With the records in front of you, set every one of them down exactly.

Input material:
::::

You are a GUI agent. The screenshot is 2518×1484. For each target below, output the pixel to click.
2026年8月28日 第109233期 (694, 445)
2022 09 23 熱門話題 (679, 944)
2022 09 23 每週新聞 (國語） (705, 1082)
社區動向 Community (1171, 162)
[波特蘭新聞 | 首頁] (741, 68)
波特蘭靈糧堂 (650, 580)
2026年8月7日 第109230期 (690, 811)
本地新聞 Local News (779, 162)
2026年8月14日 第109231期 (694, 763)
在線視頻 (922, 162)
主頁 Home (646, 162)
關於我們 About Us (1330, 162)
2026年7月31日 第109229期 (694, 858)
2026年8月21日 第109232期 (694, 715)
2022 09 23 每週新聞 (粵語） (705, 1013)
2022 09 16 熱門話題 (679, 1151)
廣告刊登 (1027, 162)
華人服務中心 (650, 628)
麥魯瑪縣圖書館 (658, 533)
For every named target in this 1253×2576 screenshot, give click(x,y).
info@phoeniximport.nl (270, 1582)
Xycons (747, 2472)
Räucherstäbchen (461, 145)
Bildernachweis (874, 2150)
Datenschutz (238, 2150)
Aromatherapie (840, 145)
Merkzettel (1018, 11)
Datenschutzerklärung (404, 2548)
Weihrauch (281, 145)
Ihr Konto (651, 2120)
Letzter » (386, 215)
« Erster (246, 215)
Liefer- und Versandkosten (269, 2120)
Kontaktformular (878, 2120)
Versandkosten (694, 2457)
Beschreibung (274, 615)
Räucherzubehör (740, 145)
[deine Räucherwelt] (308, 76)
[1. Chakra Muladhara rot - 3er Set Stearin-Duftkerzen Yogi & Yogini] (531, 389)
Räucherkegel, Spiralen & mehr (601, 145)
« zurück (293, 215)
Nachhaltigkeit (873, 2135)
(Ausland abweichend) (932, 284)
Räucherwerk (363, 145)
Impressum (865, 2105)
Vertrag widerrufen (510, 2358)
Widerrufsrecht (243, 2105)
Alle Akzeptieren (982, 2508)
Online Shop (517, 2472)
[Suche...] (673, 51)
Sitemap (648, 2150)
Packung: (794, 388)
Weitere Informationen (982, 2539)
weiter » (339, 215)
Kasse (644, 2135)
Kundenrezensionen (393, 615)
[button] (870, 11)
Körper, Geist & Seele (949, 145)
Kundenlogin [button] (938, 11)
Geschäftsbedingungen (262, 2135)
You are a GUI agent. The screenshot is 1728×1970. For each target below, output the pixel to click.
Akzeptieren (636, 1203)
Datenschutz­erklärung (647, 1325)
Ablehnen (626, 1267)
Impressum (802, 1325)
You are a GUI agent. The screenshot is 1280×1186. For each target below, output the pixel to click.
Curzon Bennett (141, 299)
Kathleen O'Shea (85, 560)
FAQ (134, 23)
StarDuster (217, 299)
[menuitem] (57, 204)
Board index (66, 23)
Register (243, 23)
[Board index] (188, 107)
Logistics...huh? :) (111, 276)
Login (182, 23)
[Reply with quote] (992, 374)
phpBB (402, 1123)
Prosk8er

::::

Reply:
You are a GUI agent. The screenshot is 2518×1484. For each target below, output the pixel to click.
2026年8月28日 第109233期 (694, 445)
2022 09 23 熱門話題 (679, 944)
2022 09 23 每週新聞 (國語） (705, 1082)
社區動向 Community (1171, 162)
[波特蘭新聞 | 首頁] (741, 68)
波特蘭靈糧堂 (650, 580)
2026年8月7日 第109230期 (690, 811)
本地新聞 Local News (779, 162)
2026年8月14日 第109231期 (694, 763)
在線視頻 (922, 162)
主頁 Home (646, 162)
關於我們 About Us (1330, 162)
2026年7月31日 第109229期 (694, 858)
2026年8月21日 第109232期 (694, 715)
2022 09 23 每週新聞 (粵語） (705, 1013)
2022 09 16 熱門話題 (679, 1151)
廣告刊登 (1027, 162)
華人服務中心 (650, 628)
麥魯瑪縣圖書館 (658, 533)
For every named target in this 1253×2576 screenshot, give click(x,y).
info@phoeniximport.nl (270, 1582)
Xycons (747, 2472)
Räucherstäbchen (461, 145)
Bildernachweis (874, 2150)
Datenschutz (238, 2150)
Aromatherapie (840, 145)
Merkzettel (1018, 11)
Datenschutzerklärung (404, 2548)
Weihrauch (281, 145)
Ihr Konto (651, 2120)
Letzter » (386, 215)
« Erster (246, 215)
Liefer- und Versandkosten (269, 2120)
Kontaktformular (878, 2120)
Versandkosten (694, 2457)
Beschreibung (274, 615)
Räucherzubehör (740, 145)
[deine Räucherwelt] (308, 76)
[1. Chakra Muladhara rot - 3er Set Stearin-Duftkerzen Yogi & Yogini] (531, 389)
Räucherkegel, Spiralen & mehr (601, 145)
« zurück (293, 215)
Nachhaltigkeit (873, 2135)
(Ausland abweichend) (932, 284)
Räucherwerk (363, 145)
Impressum (865, 2105)
Vertrag widerrufen (510, 2358)
Widerrufsrecht (243, 2105)
Alle Akzeptieren (982, 2508)
Online Shop (517, 2472)
[Suche...] (673, 51)
Sitemap (648, 2150)
Packung: (794, 388)
Weitere Informationen (982, 2539)
weiter » (339, 215)
Kasse (644, 2135)
Kundenrezensionen (393, 615)
[button] (870, 11)
Körper, Geist & Seele (949, 145)
Kundenlogin [button] (938, 11)
Geschäftsbedingungen (262, 2135)
You are a GUI agent. The screenshot is 1728×1970. For each target below, output the pixel to click.
Akzeptieren (636, 1203)
Datenschutz­erklärung (647, 1325)
Ablehnen (626, 1267)
Impressum (802, 1325)
You are a GUI agent. The screenshot is 1280×1186. For each target below, output the pixel to click.
Curzon Bennett (141, 299)
Kathleen O'Shea (85, 560)
FAQ (134, 23)
StarDuster (217, 299)
[menuitem] (57, 204)
Board index (66, 23)
Register (243, 23)
[Board index] (188, 107)
Logistics...huh? :) (111, 276)
Login (182, 23)
[Reply with quote] (992, 374)
phpBB (402, 1123)
Prosk8er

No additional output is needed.